L’assurance-emploi doit retrouver sa mission première

Le régime d’assurance-emploi a été créé en 1940 par un gouvernement libéral opposé aux politiques conservatrices précédentes. Ce régime a une vocation simple, mais combien importante et structurante : protéger les travailleurs en leur assurant une sécurité économique entre deux emplois, c’est-à-dire en période de chômage.

C’est au cours des années 1990 que conservateurs et libéraux se sont acharnés sur ce régime, au point de réduire sa couverture à moins de 50 %. Si le « ratio prestataires/chômeurs» s’établissait en 1990 à plus de 80 %, il n’est plus aujourd’hui que de 46 %.

En d’autres mots, même si tous les travailleurs ont cotisé au régime, à peine un sur deux y aura accès en cas de besoin. Pourquoi ? Parce que, tout simplement, on a réduit son accès, entre autres en exigeant plus de temps de travail pour s’y qualifier.

À partir de 1996, le gouvernement libéral de l’époque a imposé d’importantes compressions au régime d’assurance-emploi tout en maintenant le niveau des cotisations.

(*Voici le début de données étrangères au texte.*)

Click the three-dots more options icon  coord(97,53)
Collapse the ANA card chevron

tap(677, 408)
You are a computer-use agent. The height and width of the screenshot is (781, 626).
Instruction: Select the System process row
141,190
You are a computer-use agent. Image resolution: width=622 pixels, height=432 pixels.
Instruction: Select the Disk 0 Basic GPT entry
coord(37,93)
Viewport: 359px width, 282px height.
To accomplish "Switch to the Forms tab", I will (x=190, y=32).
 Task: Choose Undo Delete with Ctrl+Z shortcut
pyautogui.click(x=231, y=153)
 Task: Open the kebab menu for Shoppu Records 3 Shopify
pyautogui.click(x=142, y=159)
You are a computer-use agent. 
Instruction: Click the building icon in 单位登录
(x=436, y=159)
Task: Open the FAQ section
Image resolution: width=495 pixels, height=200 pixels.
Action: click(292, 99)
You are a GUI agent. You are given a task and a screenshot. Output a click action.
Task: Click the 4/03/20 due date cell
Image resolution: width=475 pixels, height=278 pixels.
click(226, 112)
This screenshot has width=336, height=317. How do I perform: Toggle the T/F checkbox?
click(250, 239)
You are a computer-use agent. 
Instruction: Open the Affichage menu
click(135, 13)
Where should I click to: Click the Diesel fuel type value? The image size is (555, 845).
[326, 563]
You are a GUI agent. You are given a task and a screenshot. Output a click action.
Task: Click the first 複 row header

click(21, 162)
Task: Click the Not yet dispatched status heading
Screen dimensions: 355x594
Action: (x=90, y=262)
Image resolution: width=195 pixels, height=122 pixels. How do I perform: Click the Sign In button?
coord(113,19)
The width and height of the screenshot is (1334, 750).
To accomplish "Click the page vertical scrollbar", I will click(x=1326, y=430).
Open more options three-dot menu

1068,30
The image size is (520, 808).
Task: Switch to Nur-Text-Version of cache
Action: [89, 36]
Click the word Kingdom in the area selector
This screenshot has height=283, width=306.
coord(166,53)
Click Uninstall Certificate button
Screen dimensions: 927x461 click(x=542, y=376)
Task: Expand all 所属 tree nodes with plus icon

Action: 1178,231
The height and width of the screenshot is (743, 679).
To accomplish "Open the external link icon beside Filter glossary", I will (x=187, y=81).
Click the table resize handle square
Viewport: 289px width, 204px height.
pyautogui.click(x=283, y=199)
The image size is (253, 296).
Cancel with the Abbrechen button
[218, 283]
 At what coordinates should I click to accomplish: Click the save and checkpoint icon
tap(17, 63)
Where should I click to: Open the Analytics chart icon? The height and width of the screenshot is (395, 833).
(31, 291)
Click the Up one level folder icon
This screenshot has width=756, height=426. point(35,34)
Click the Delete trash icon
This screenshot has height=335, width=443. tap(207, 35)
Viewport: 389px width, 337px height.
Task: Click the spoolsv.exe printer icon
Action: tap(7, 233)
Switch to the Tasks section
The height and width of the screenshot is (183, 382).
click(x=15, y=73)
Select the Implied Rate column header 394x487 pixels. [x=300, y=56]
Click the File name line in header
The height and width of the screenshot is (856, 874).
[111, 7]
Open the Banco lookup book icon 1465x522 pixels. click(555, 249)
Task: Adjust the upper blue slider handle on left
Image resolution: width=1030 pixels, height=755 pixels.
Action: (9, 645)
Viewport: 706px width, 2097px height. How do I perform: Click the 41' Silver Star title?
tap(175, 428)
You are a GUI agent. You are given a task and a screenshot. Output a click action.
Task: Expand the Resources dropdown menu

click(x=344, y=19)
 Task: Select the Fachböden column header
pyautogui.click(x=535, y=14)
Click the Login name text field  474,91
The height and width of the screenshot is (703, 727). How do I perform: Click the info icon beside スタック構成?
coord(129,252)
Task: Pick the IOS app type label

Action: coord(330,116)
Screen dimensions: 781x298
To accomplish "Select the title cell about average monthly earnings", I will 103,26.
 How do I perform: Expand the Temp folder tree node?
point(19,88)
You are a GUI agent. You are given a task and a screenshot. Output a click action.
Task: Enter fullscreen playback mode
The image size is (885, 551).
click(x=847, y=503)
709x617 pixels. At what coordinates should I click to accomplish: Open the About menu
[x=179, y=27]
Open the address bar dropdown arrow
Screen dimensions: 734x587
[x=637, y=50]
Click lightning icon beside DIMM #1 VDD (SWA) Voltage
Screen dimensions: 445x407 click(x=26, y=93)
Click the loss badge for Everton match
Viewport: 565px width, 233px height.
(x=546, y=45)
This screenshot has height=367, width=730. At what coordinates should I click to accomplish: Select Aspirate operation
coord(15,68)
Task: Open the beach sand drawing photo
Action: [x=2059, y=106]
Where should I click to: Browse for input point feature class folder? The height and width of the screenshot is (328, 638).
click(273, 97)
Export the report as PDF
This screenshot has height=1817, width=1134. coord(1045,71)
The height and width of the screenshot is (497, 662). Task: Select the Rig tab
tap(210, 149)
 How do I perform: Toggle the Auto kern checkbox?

Résultat comptable recherché : la caisse d’assurance-emploi s’est mise à faire d’énormes surplus que le gouvernement Chrétien a confisqués, année après année. Le compte d’assurance-emploi n’ayant aucune existence véritable, sinon sur papier, les cotisations ont donc été subtilisées, parce que versées au Trésor.

Ces procédures ont été ignominieuses, et ont continué sous le dernier gouvernement conservateur. Et c’est ce que nous avons contesté jusqu’en Cour suprême.

C’est ce qui explique aussi toutes les campagnes d’opinion publique et de pression que nous organisons depuis de nombreuses années, et dont les Sans-Chemise sont l’expression organisée.

2004 : un début de réponse

Le gouvernement Martin en 2004 et 2005 avait commencé à apporter un début de réponse à nos campagnes de pression. Il mettait alors en marche ce qui a été baptisé les « projets pilote », cherchant à atténuer certains effets pervers des compressions de 1996 (« trou noir » causé par une trop courte période de prestations, calcul du taux, etc.), et visant des régions désignées, à haut taux de chômage (au Québec, 6 régions sur 12). C’était insuffisant bien sûr, mais il y avait là un début de réponse.

Avec la défaite libérale aux élections de 2006, nous avons cherché à pousser cette logique de « réparations ». À la fin novembre 2006, avec le mouvement syndical québécois (CSN, FTQ, CSQ) et canadien (CTC), le mouvement des chômeurs (CNC) lançait une initiative, somme toute inédite : s’asseoir avec des députés des trois partis de l’opposition (Bloc québécois, NPD, Parti libéral du Canada) et chercher une formule d’améliorations à apporter au régime d’assurance-emploi.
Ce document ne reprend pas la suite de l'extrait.